Il y a dix ans, le premier tour des primaires du CCM l’avait déjà porté en tête des candidats à la présidentielle. Mais Julius Nyerere, encore révéré même s’il avait quitté le pouvoir en 1985, avait appelé les membres du comité exécutif à voter ensuite pour celui qu’il avait désigné comme son dauphin : Benjamin Mkapa. Jugeant Kikwete trop jeune – raison officielle -, il l’avait surtout écarté pour faire élire à sa place un homme moins fougueux et moins ambitieux sur lequel il était certain de conserver une certaine emprise. Mkapa, en effet, n’a fait que poursuivre l’héritage du Mwalimu. Consciencieux, voire terne selon certains observateurs, le président a pourtant réussi à mettre la Tanzanie sur le chemin de la croissance et en a fait le pays le plus stable d’une région des Grands Lacs en proie à de sanglants conflits.

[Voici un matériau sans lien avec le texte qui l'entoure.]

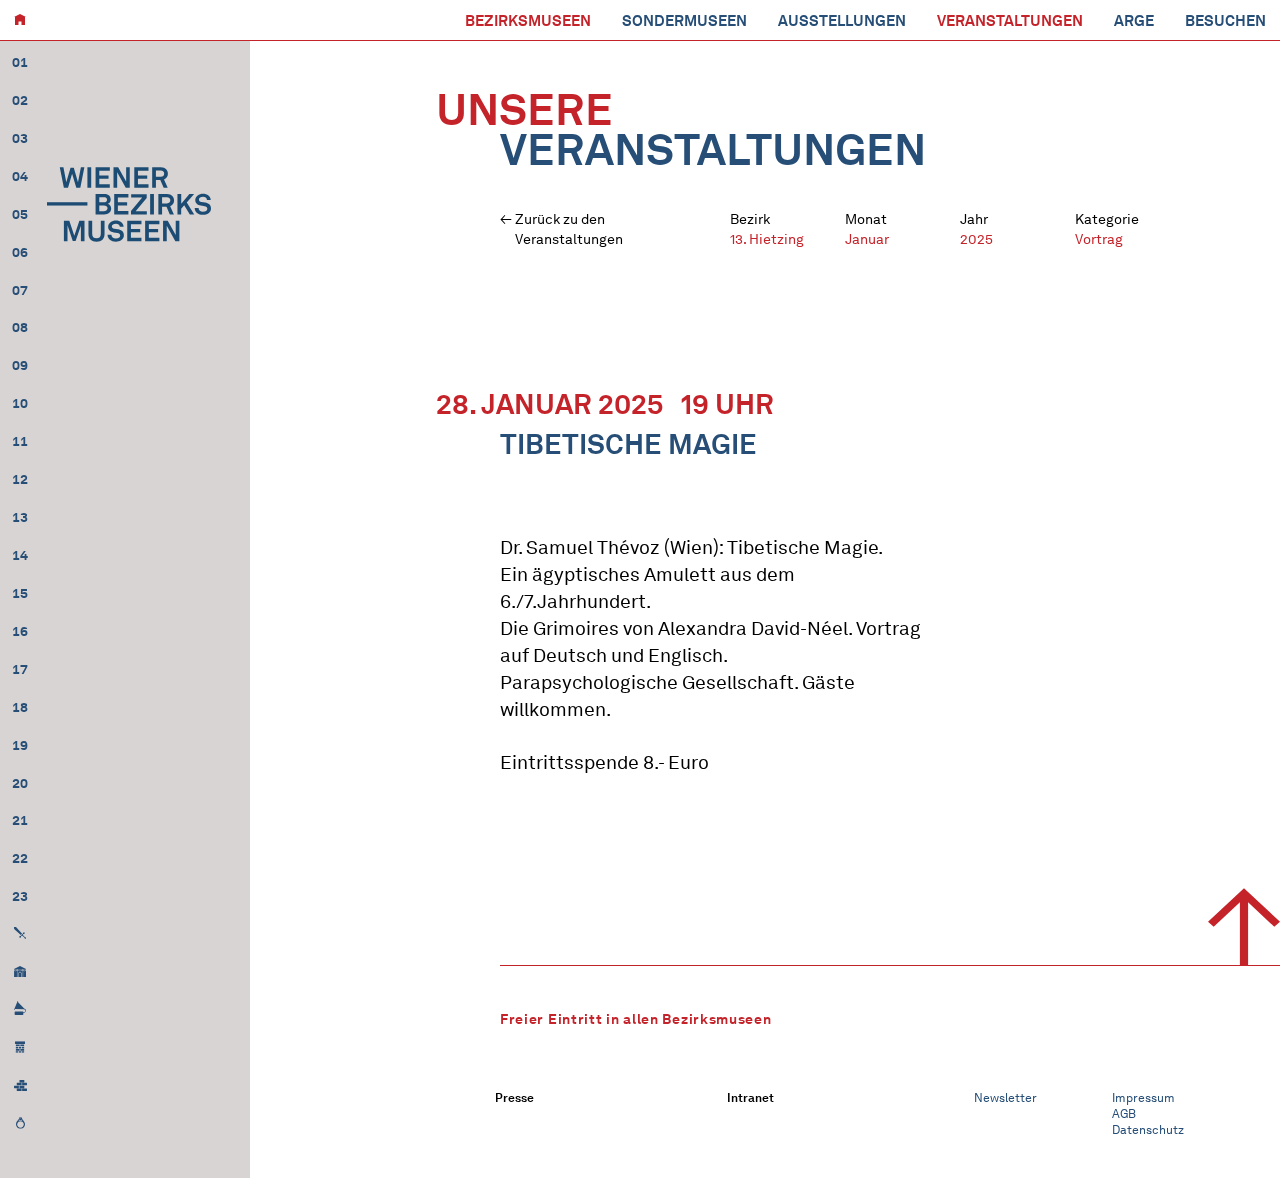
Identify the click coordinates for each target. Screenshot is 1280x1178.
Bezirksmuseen (528, 21)
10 (20, 403)
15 (20, 593)
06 (20, 252)
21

Jakaya Kikwete a donc attendu patiemment son tour, sans pour autant rester dans l’ombre. À la tête de la diplomatie, il a entretenu un large réseau international et, en Tanzanie, a pris soin de se construire une bonne image, tant auprès des membres du parti qu’au sein de la population. Sa passion pour le sport et la présidence de l’association nationale de basket-ball qu’il assume n’y sont pas pour rien…
Engagé en politique depuis son plus jeune âge, Kikwete est un homme du parti. Dès la fin de ses études d’économie à l’université de Dar es-Salaam en 1975, le jeune homme originaire de Bagamoyo, sur la côte, s’engage dans l’armée, où il finit lieutenant-colonel à la tête des services de renseignements de 1977 à 1980, et s’inscrit au CCM où il grimpe rapidement les échelons de la hiérarchie. Le chef de l’État de l’époque, Ali Hassan Mwinyi, le repère et le nomme vice-ministre en 1986. Il ne quittera plus jamais le gouvernement, passant du ministère de l’Eau, de l’Énergie et des Minéraux à celui des Finances, puis à celui des Affaires étrangères. Soucieux de son image, Kikwete a toujours choisi de vivre dans son modeste logement de fonction, affirme sa foi musulmane sans oublier de mentionner qu’il a été éduqué dans une école catholique de missionnaires et que l’épouse de Nyerere lui a offert une Bible. Une précision de taille dans un pays qui prône le multiculturalisme.
Pour ne pas effrayer les Tanzaniens par un revirement soudain des politiques menées depuis Nyerere, le politicien parfois perçu comme arrogant a pris soin de déclarer qu’il comptait poursuivre le travail de son futur prédécesseur. Benjamin Mkapa, qui a décidé de quitter le fauteuil présidentiel comme la Constitution le lui demande, demeure d’ailleurs président du CCM et, à ce titre, il a tout pouvoir sur le chef de l’État. En Tanzanie, un président doit appartenir à un parti. Pendant les deux années qu’il reste à Mkapa à la tête du CCM, Kikwete sera donc surveillé de près. En attendant, ce dernier s’en donne à coeur joie et se prête avec délices aux tournées nationales qu’il effectue depuis le 21 août, date où la campagne a été officiellement lancée. Faisant fi des accusations non vérifiées de corruption dont ses adversaires l’accablent, Kikwete continue son petit bonhomme de chemin vers la magistrature suprême.